Furthermore, in a case where the programs are available on the market, the program stored on a portable recording medium can be distributed or the program can be transmitted to a server computer that connects through a network such as the Internet. In this case, a storage device in the server computer also is included. Furthermore, some or all of the gNB and the wireless terminal according to the systems and methods described above may be realized as an LSI that is a typical integrated circuit. Each functional block of the gNB and the wireless terminal may be individually built into a chip, and some or all functional blocks may be integrated into a chip. Furthermore, a technique of the integrated circuit is not limited to the LSI, and an integrated circuit for the functional block may be realized with a dedicated circuit or a general-purpose processor. Furthermore, if with advances in a semiconductor technology, a technology of an integrated circuit that substitutes for the LSI appears, it is also possible to use an integrated circuit to which the technology applies.

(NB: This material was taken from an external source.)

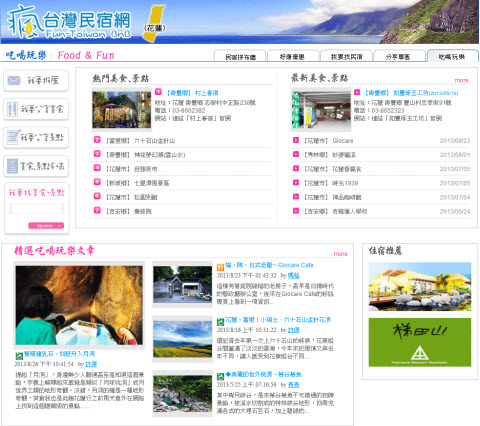Viewport: 480px width, 426px height.
Task: Click the document list icon in the sidebar
Action: (12, 166)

Moreover, each functional block or various features of the base station device and the terminal device used in each of the aforementioned implementations may be implemented or executed by a circuitry, which is typically an integrated circuit or a plurality of integrated circuits. The circuitry designed to execute the functions described in the present specification may comprise a general-purpose processor, a digital signal processor (DSP), an application specific or general application integrated circuit (ASIC), a field programmable gate array (FPGA), or other programmable logic devices, discrete gates or transistor logic, or a discrete hardware component, or a combination thereof. The general-purpose processor may be a microprocessor, or alternatively, the processor may be a conventional processor, a controller, a microcontroller or a state machine. The general-purpose processor or each circuit described above may be configured by a digital circuit or may be configured by an analogue circuit. Further, when a technology of making into an integrated circuit superseding integrated circuits at the present time appears due to advancement of a semiconductor technology, the integrated circuit by this technology is also able to be used.

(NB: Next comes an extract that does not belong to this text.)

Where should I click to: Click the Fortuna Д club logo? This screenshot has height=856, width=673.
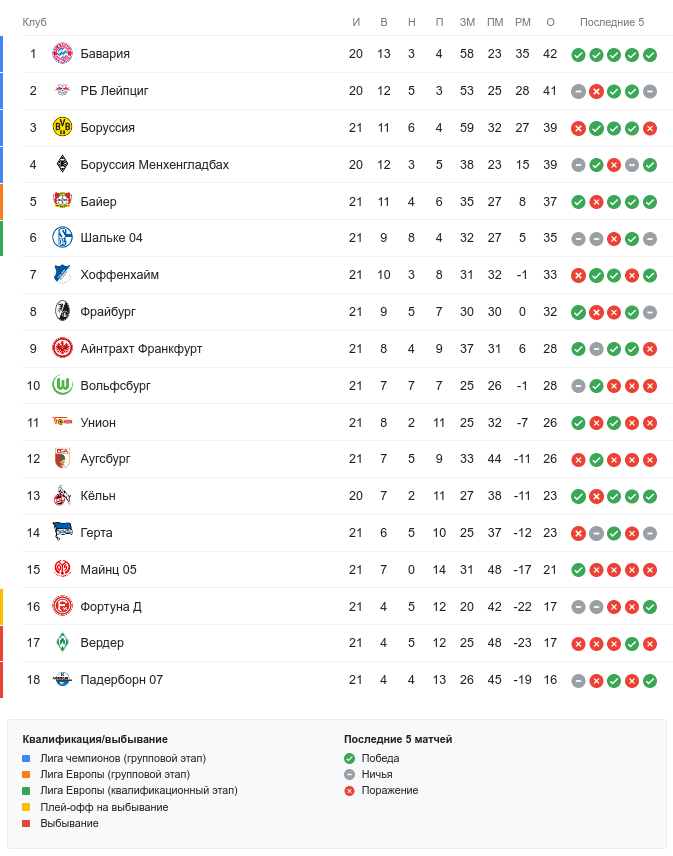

As used herein, the term “and/or” should be interpreted to mean one or more items. For example, the phrase “A, B and/or C” should be interpreted to mean any of: only A, only B, only C, A and B (but not C), B and C (but not A), A and C (but not B), or all of A, B, and C. As used herein, the phrase “at least one of” should be interpreted to mean one or more items. For example, the phrase “at least one of A, B and C” or the phrase “at least one of A, B or C” should be interpreted to mean any of: only A, only B, only C, A and B (but not C), B and C (but not A), A and C (but not B), or all of A, B, and C. As used herein, the phrase “one or more of” should be interpreted to mean one or more items. For example, the phrase “one or more of A, B and C” or the phrase “one or more of A, B or C” should be interpreted to mean any of: only A, only B, only C, A and B (but not C), B and C (but not A), A and C (but not B), or all of A, B, and C.

This Nonprovisional application claims priority under 35 U.S.C. § 119 on provisional Application No. 63/394,239 on Aug. 1, 2022, the entire contents of which are hereby incorporated by reference.